- **WRITTEN PROBLEM**
Please write out the tattoo conversation transcript word for word, everything from "It's a tattoo" down to "cohesive, it's bad.".

- **EXTRACT TO READ**
And uh I was like, okay, I put a stencil, and I didn't know that when you have a tattoo like this, you kind of have to start from the end, so you can tattoo and not lose the stencil. I started from the very first letter, and while I was doing it, I was rubbing the whole stencil on him, and uh by the time I finished the A, and all my friends were like, that's a big moment. Drone is finally tattooing, you know. Oh jeez. I do the first letter and it's perfect, and I'm like, fuck yeah, I made it. Like, let's go, we're getting rich. Like, I start the first letter, I wipe, and the whole stencil is gone. And and we're all looking at each other and we're like, oh no. What we're gonna do now. And I took a Sharpie and I started free-handing calligraphy, curvy, like cursive letters in Greek in his whole uh rib cage. Oh Jesus. I made it, okay. I I did it, but I kept continuing from the first letters and I kept running the stencil and the sharpie. It was horrible. It took me like seven hours.

George : 37:01

Oh my god.

George 'DRONE' Papadopoulos: 37:02

It's a tattoo I would do now in ten minutes, probably, or twenty.

George : 37:05

Right.

George 'DRONE' Papadopoulos: 37:05

Took me seven hours, and the letters were they are still solid. I've seen them two, three, four years ago. Okay, but their letters are dancing. It's it's not cohesive, it's bad.

George Stroumboulis: 37:16

What did he say when you were done? It was he.

George 'DRONE' Papadopoulos: 37:18

He loved it, man. What do you mean? He loved it. That's that now. We're imagine we're like poor guys in the like not hood, but you know, in a poor area. We're just doing a tattoo. He already knows them. It's my first one. And what he got for what he paid, nothing. Yeah, he basically got free beers, weed and money. Yeah, it was amazing and a lifetime of memories uh yeah, yeah, it was a good deal. That's incredible though. And then I did the day after, literally. My best friends there are uh Ilias uh and Tasos uh that we were studying in the fine arts university, or the day after.

George Stroumboulis: 37:54

Did you know to turn the needle the next day?

George 'DRONE' Papadopoulos: 37:56

Man, I didn't know shit. But it was smaller tattoos and it was easier. Okay, even if my friend passed uh like out before we even start. Tasso. Tasso, dude. And uh but yeah, we did some memorial uh date of their uncles uh passing, and then people kept coming back, and I did like I don't know, 10 tattoos in a few days, and that's when I had to come back to Greece. But I already was confident because I was I at some point I did my fourth, fifth tattoo, and it was a tribal scorpion like that on someone's back. Come on, so I was getting um comfortable, even if the work was not good. But for what they were getting, one of my first tattoos, it was amazing. Yeah, so I went back to Athens and uh I started tattooing people in random, like out of your own house, apartment? Yeah, a few in my house, but it was like 10 bucks. Give me 10 bucks for the supplies or 20. Let me make some portfolio, you know. And now we're speaking 2011, 10, 2011. Social media now? Like, are you promoting this on so how are you getting your name out there at this point? Back then, yeah, there was uh I think there was barely MySpace. I it was probably MySpace. Yeah. And uh because before MySpace we had high five, it's another social media thing if we had in Greece.

George Stroumboulis: 39:10

Yeah, we never had that over here, or it wasn't big over here. Yeah, okay.

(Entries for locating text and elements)

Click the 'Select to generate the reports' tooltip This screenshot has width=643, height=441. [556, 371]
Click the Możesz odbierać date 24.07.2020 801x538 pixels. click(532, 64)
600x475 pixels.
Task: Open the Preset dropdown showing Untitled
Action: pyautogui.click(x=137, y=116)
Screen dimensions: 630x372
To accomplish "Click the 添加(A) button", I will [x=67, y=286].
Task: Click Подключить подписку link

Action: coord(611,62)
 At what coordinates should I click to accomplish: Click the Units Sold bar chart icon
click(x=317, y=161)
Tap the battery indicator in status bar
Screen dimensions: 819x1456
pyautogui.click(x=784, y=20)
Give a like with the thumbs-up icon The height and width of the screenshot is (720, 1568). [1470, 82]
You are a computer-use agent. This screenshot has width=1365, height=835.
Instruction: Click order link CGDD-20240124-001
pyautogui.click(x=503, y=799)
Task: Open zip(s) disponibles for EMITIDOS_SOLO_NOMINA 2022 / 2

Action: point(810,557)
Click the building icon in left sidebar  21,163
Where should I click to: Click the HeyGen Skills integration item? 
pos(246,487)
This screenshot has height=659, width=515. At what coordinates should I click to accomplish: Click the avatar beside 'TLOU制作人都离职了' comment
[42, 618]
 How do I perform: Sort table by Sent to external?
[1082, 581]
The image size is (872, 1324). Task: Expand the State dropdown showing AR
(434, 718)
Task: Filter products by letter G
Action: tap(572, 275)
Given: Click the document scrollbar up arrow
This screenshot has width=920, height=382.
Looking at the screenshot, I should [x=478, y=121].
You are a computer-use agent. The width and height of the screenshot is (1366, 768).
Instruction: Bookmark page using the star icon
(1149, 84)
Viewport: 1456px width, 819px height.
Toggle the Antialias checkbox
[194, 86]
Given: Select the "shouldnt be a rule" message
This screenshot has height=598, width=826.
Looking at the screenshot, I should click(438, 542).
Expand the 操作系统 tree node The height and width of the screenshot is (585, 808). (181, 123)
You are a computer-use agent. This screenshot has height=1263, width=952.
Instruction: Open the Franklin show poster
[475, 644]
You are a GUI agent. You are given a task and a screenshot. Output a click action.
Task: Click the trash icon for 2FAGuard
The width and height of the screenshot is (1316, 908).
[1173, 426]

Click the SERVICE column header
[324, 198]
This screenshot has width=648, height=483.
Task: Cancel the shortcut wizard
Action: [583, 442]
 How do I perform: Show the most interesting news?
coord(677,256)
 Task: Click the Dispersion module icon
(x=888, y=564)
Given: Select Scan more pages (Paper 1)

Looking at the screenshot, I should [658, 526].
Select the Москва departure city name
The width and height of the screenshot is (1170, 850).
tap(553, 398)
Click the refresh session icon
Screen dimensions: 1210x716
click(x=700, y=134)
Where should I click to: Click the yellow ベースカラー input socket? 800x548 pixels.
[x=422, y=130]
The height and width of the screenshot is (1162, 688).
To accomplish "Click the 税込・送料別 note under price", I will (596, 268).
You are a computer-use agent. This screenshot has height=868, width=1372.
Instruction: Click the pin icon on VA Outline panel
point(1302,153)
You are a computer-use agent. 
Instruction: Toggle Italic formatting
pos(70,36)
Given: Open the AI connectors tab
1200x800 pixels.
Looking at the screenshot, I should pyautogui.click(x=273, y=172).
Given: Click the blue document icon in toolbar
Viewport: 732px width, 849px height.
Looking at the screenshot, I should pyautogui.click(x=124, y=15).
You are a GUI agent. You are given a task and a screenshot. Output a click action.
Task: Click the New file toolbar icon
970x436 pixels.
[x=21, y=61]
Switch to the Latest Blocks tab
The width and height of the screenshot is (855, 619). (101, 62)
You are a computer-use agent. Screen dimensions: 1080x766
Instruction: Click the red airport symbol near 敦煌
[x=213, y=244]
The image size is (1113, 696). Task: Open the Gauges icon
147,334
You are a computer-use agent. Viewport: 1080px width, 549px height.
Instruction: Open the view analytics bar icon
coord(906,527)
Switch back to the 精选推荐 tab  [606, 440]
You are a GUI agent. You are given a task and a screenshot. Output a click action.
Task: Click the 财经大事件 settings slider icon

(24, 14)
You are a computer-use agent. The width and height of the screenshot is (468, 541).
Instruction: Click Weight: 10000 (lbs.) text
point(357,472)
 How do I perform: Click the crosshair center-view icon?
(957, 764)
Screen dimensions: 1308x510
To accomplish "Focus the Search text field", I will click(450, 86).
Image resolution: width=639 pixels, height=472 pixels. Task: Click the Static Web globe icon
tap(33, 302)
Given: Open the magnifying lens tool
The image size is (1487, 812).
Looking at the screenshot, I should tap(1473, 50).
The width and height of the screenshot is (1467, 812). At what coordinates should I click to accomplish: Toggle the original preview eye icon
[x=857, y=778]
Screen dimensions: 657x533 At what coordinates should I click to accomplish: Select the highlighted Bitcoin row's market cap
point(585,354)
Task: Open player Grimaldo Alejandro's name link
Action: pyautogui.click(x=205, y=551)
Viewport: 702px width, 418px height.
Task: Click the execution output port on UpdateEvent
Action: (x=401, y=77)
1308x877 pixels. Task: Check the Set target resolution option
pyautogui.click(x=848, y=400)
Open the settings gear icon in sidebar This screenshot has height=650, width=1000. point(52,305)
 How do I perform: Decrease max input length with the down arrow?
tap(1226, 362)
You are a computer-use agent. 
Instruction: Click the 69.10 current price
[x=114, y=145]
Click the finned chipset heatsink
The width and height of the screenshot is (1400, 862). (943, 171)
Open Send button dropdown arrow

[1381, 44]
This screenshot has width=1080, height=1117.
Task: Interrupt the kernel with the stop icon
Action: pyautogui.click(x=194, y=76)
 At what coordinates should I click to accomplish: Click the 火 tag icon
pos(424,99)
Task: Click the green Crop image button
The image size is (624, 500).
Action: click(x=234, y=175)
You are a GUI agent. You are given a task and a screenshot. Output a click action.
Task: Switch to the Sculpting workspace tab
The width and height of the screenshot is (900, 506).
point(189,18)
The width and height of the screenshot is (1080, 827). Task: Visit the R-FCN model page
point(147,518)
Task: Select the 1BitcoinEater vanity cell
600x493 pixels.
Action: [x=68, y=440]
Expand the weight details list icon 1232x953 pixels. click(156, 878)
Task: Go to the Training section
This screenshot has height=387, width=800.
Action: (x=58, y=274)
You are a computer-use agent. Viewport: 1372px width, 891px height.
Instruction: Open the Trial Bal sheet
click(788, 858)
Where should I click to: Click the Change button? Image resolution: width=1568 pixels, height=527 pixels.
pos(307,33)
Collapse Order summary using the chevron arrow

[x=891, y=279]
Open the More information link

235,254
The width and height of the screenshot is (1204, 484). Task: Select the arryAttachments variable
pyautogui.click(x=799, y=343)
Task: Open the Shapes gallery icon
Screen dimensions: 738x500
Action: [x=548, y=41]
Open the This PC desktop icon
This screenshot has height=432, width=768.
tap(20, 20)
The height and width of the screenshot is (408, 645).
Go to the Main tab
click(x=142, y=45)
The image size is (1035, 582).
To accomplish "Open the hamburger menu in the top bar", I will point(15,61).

- **THE COMPLETED TASK**
It's a tattoo I would do now in ten minutes, probably, or twenty.

George : 37:05

Right.

George 'DRONE' Papadopoulos: 37:05

Took me seven hours, and the letters were they are still solid. I've seen them two, three, four years ago. Okay, but their letters are dancing. It's it's not cohesive, it's bad.